Presidente divulgou vídeo para a 62ª Assembleia Geral da Confederação Nacional dos Bispos do Brasil e relembrou papel da instituição na luta contra a ditadura


SBT News
O presidente Luiz Inácio Lula da Silva (PT) transmitiu nesta quarta-feira (15) uma mensagem à Confederação Nacional dos Bispos do Brasil (CNBB), que deu início hoje à sua 62ª Assembleia Geral em Aparecida (SP). No recado ao principal conglomerado católico do país, Lula prestou solidariedade ao papa Leão XIV, alvo de críticas do presidente dos EUA, Donald Trump, por se manifestar publicamente contra o drama humanitário causado pela guerra no Irã.
Sem citar diretamente Trump, Lula disse que o pontífice é mais uma vítima de “poderosos que se julgam divindades” por se posicionar em defesa da paz.
“Quero, em primeiro lugar, manifestar a minha mais profunda solidariedade ao papa Leão XIV. Ao longo da história da humanidade, defensores da paz e dos oprimidos têm sido atacados pelos poderosos que se julgam divindades a serem adoradas pelos simples mortais. A mesma história tem demonstrado que mais vale um coração repleto de amor ao próximo do que o poder das armas e do dinheiro", afirmou em vídeo publicado nas redes sociais.
No domingo (12) Trump disse que Leão XIV era "fraco no combate ao crime e terrível em política externa" em publicação na rede Truth Social.

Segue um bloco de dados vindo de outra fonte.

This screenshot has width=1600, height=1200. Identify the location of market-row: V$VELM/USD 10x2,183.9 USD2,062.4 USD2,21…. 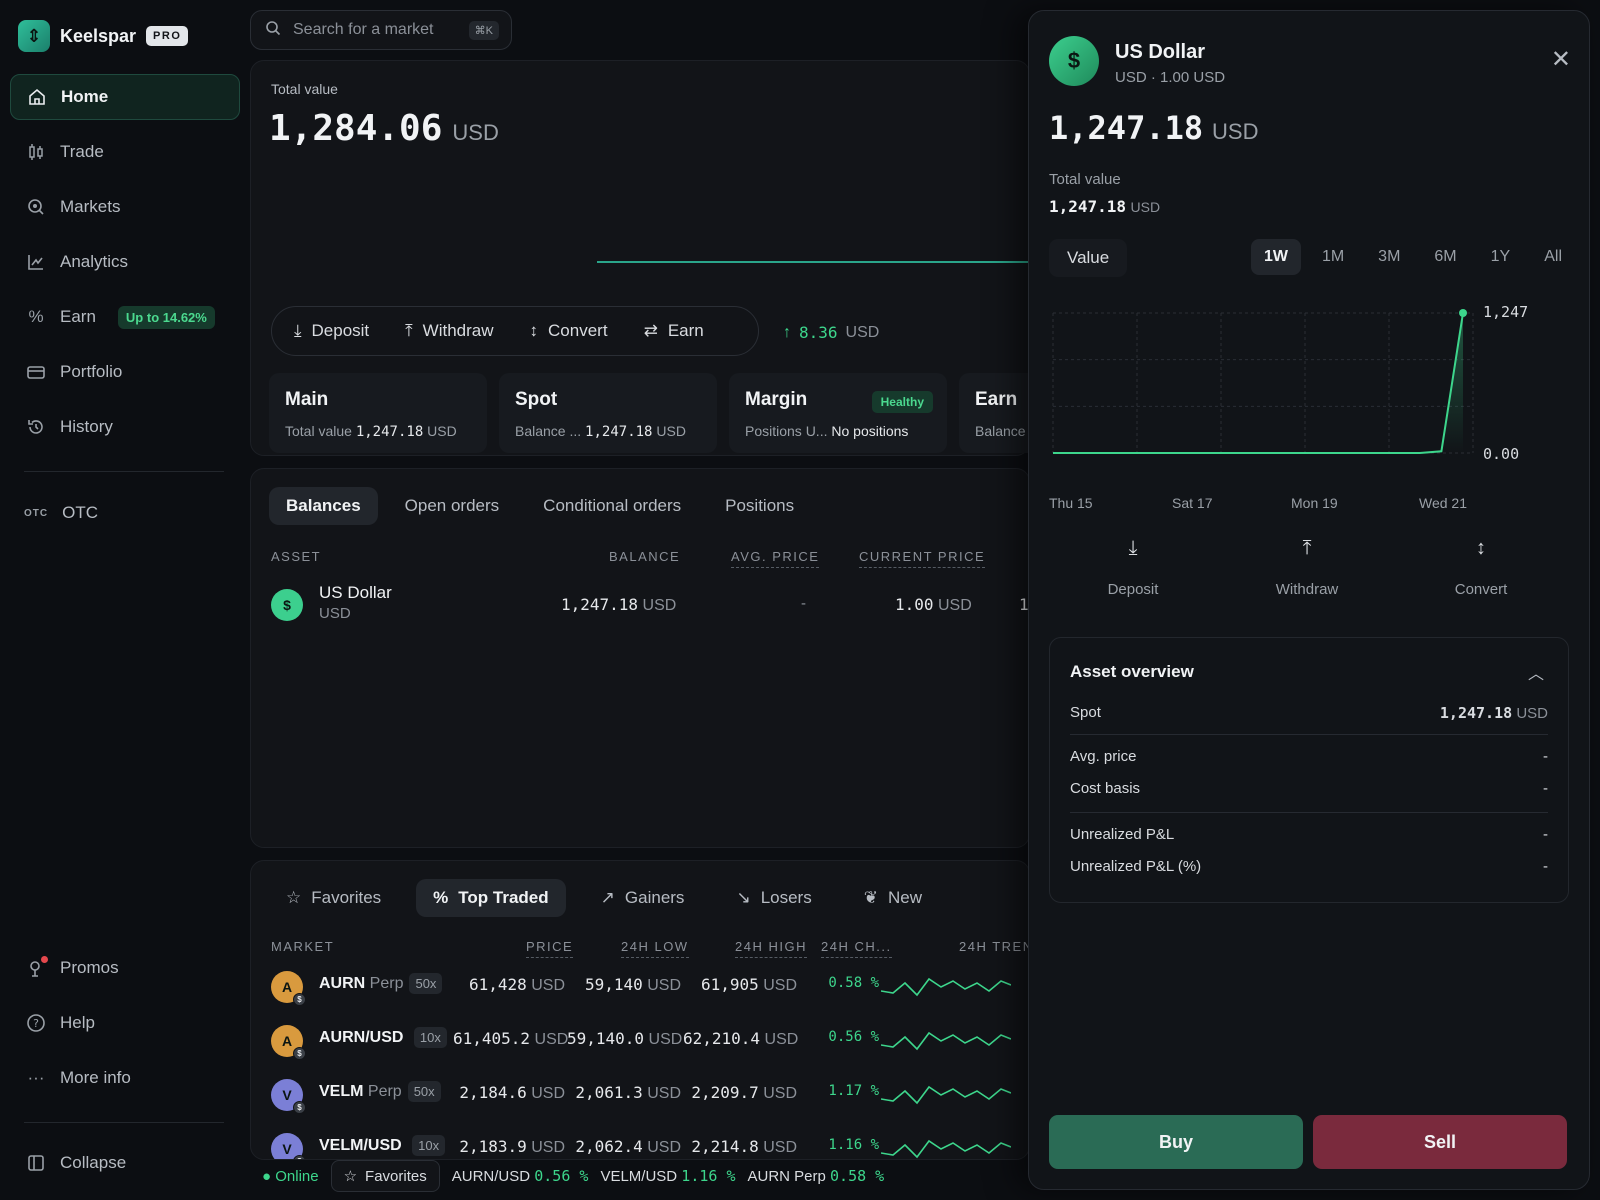
(641, 1143).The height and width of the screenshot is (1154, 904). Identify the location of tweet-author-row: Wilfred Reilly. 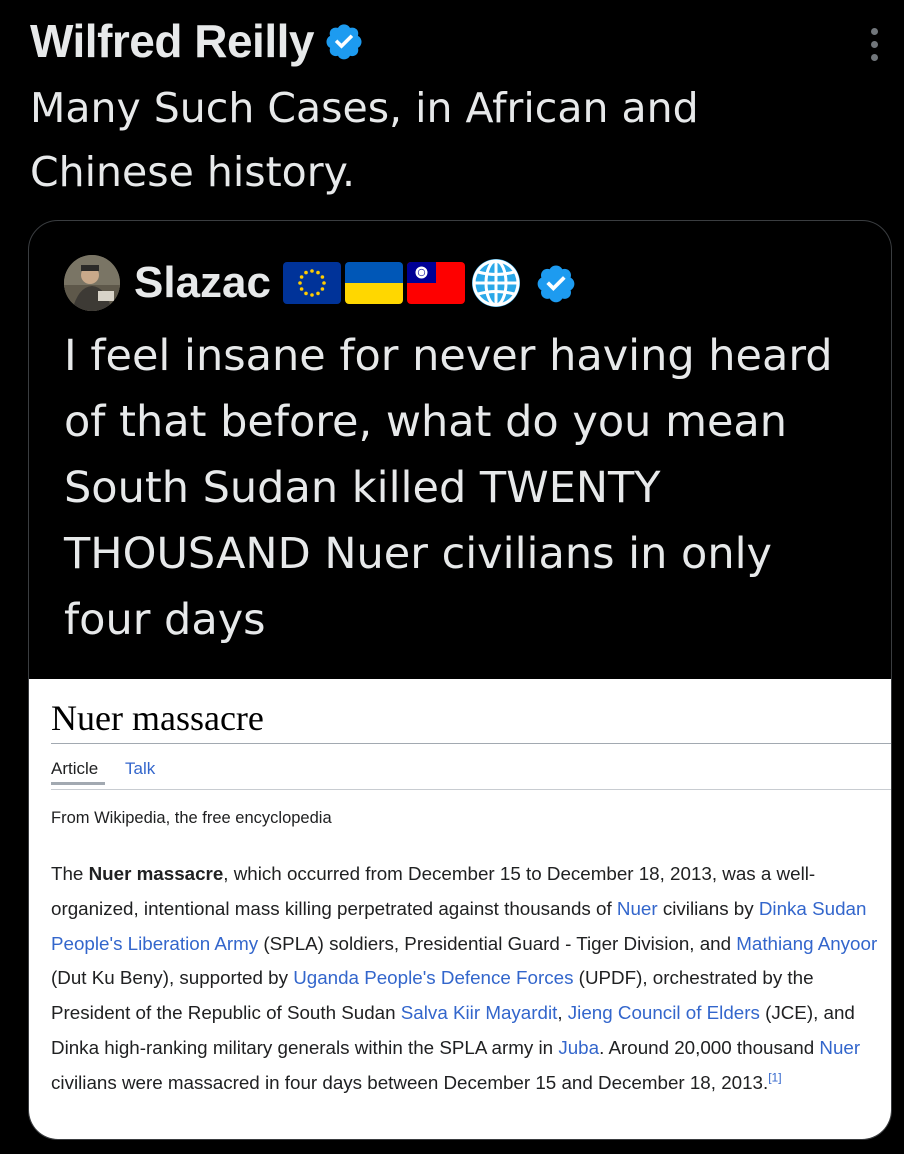
(197, 41). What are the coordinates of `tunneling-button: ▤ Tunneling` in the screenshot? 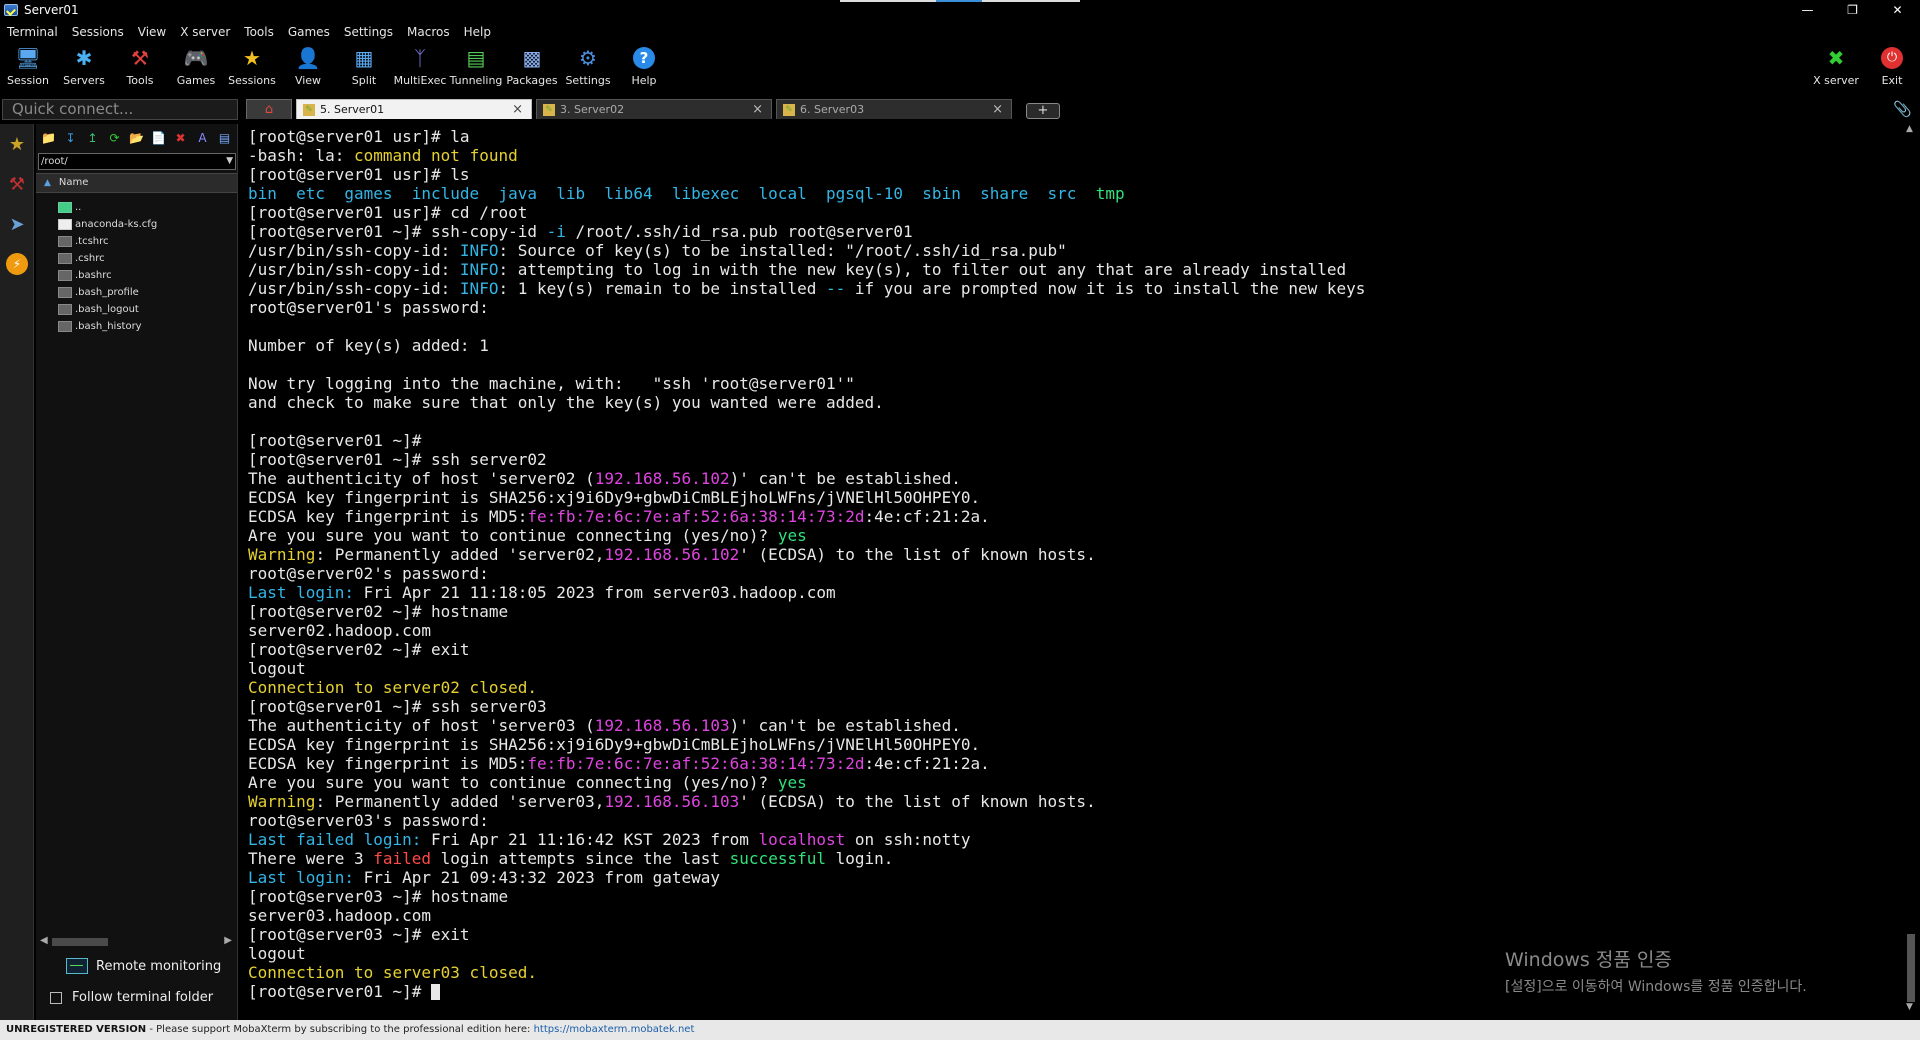 It's located at (476, 68).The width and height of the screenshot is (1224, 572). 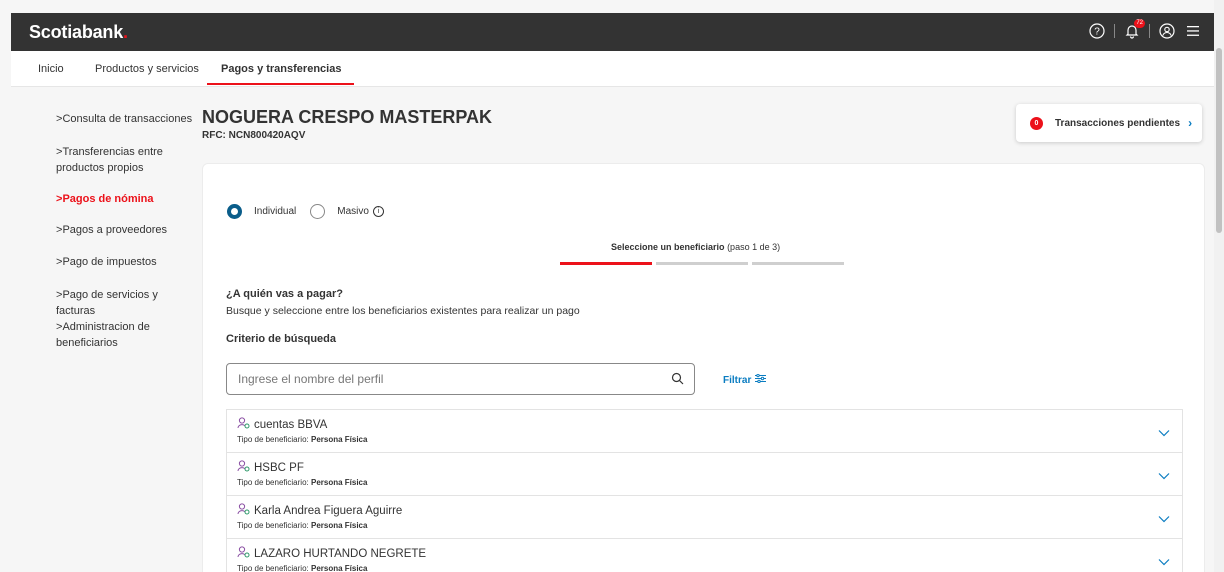 What do you see at coordinates (340, 554) in the screenshot?
I see `beneficiary-name: LAZARO HURTANDO NEGRETE` at bounding box center [340, 554].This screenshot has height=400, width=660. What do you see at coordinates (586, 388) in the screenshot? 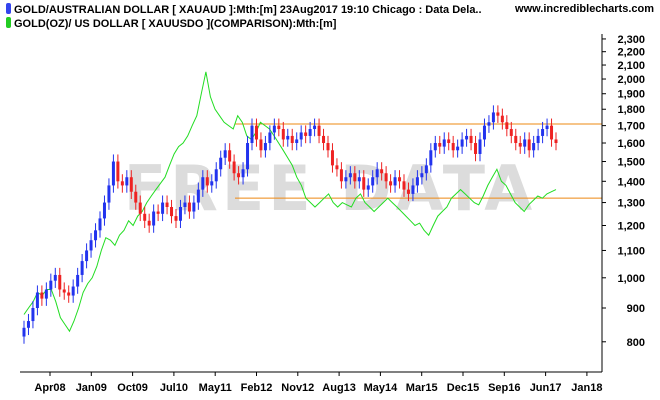
I see `x-tick-label: Jan18` at bounding box center [586, 388].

Antes, o republicano já havia sugerido que o papa só tinha sido eleito pelo colégio de cardeais em um gesto da Santa Sé para agradá-lo, já que ambos são americanos.
Na sequência da mensagem, Lula saudou o papel da CNBB na luta contra a ditadura militar e no acolhimento aos perseguidos pelo regime, além de ter apoiado as greves sindicais que sacudiram o ABC Paulista no início da década de 1980 e contribuíram para a estruturação do Partido dos Trabalhadores e para a própria a ascensão de Lula como liderança política.
“Hoje, a defesa intransigente da dignidade da vida renova e inspira a relação entre o governo do Brasil e a CNBB. Nosso governo trabalha dia e noite para que o Brasil seja, definitivamente, um país livre da fome, da extrema pobreza e da desigualdade”, disse o petista.
Sem querer desagradar outros segmentos religiosos, Lula finalizou o vídeo reafirmando o “compromisso com o estado laico e a garantia plena de liberdade religiosa”.
O Planalto tem tentado equilibrar a aprovação do presidente entre o eleitorado católico, ainda majoritário no Brasil, ciente de que a barreira de entrada entre evangélicos é mais estreita. Pesquisa Genial/Quaest divulgada nesta quarta mostra que a aprovação entre fiéis da Igreja Católica se manteve em 49%, com 46% desaprovando a gestão. Já entre as correntes pentecostais e neopentecostais, a rejeição ao governo disparou: passou de 61% para 68%.
CNBB
A 62ª Assembleia Geral da CNBB, que vai desta quarta até 24 de abril, marca o principal encontro anual dos bispos católicos do país. O episcopado votará as novas Diretrizes Gerais da Ação Evangelizadora, documento construído desde 2022 com participação das dioceses e que vai orientar a atuação pastoral da Igreja Católica no Brasil nos próximos anos.